10 Exciting Big Data Statistics — Some fun stats that Datanami has pulled from a variety of places including that the ‘global datasphere’ will be 175 zettabytes (175 billion terabytes) in size by 2025 and that more data is created every hour in 2020 than in the entire of the year 2000. No wonder database technology remains a hot sector!

Get 3x Higher Azure MySQL Throughput & Reduce Latency by 66% — See how the multi-cloud DBaaS provider ScaleGrid fares in this Azure MySQL Performance Benchmark vs. Azure Database for MySQL. Which provider offers the best throughput and latency performance for different workloads?

SQL Fiddle: A Tool for Online Testing of Database Queries — This isn’t new but as we haven’t linked it before and we use it quite a bit to test quick SQL queries and syntax, here you go. Set up your schema (which can be empty) on the left then issue queries on the right. Supports specific (slightly old) versions of MySQL, Oracle, Postgres, and SQL Server. DB Fiddle is a similar tool covering newer versions of MySQL and Postgres.

Hasura Raises $25 Million Series B; Adds MySQL Support to Its GraphQL Service — Hasura provides a service and tooling for adding GraphQL API support to existing databases and has extended support to MySQL in addition to Postgres.

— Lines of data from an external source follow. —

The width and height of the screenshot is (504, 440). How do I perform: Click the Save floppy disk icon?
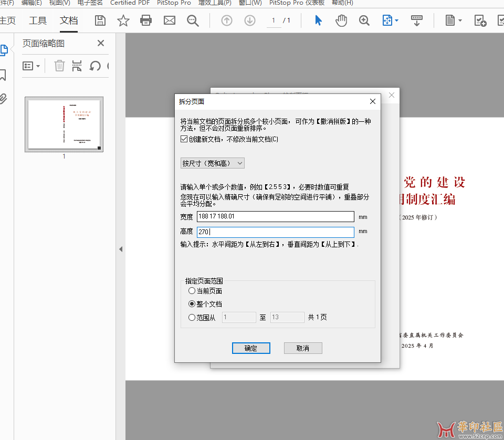tap(100, 20)
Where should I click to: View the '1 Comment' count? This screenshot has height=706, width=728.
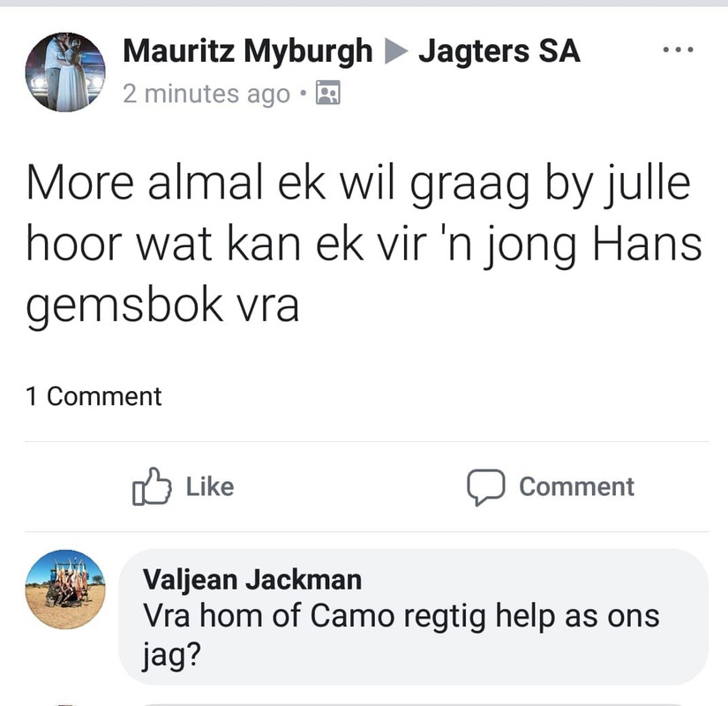[x=94, y=396]
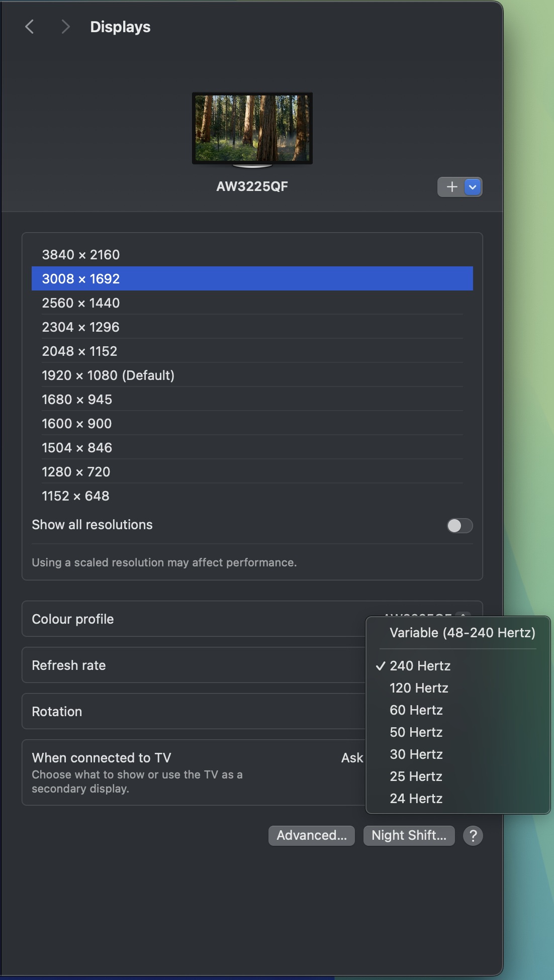
Task: Open the help question mark button
Action: click(473, 836)
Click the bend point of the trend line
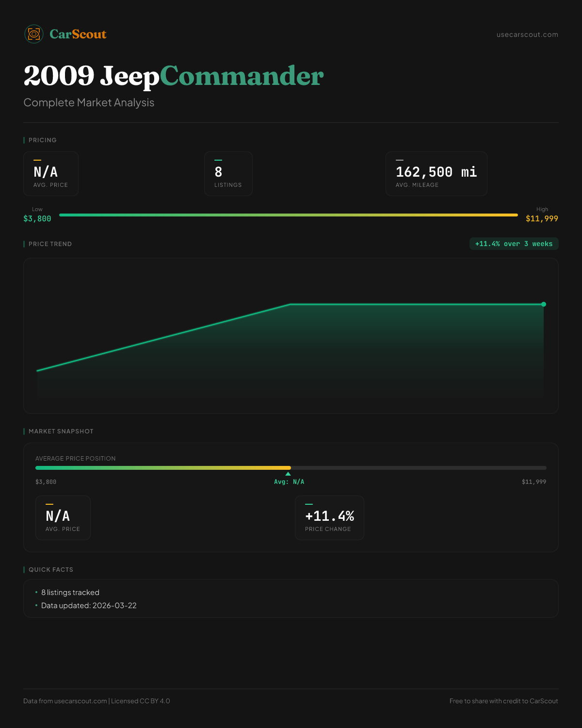The width and height of the screenshot is (582, 728). click(290, 304)
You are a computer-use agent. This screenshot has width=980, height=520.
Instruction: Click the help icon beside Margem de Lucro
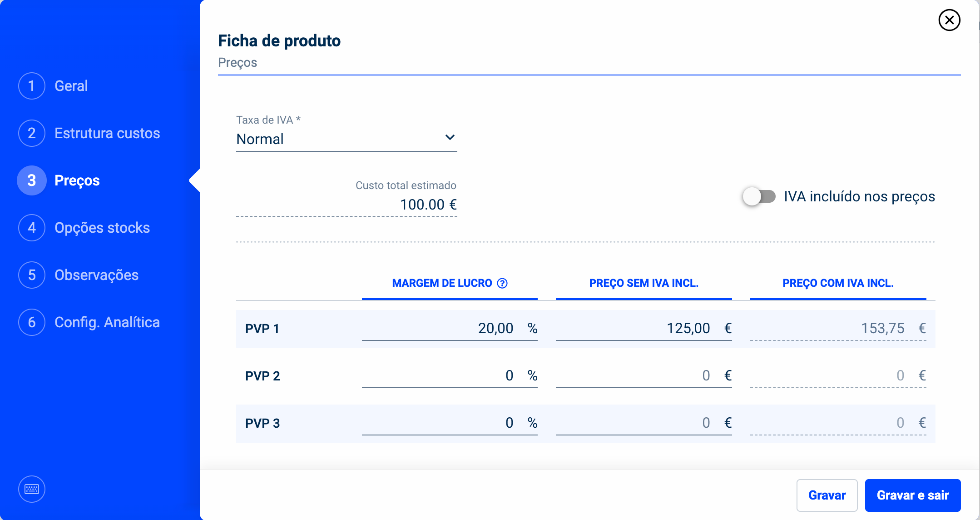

Cassandra Gets an Indexing Upgrade — A new data storage framework for indexing on Apache Cassandra released this week by DataStax is aimed at easing adoption by eliminating tradeoffs between scale, stability and performance.

AWS Announces Data API for Amazon Redshift — Amazon Redshift can now be accessed using the built-in Data API which simplifies access by removing the need to manage database connections and credentials.

Generating a Normal Distribution in SQL — Postgres’s tablefunc extension provides a variety of functions that return tables, including sets of normally distributed random values.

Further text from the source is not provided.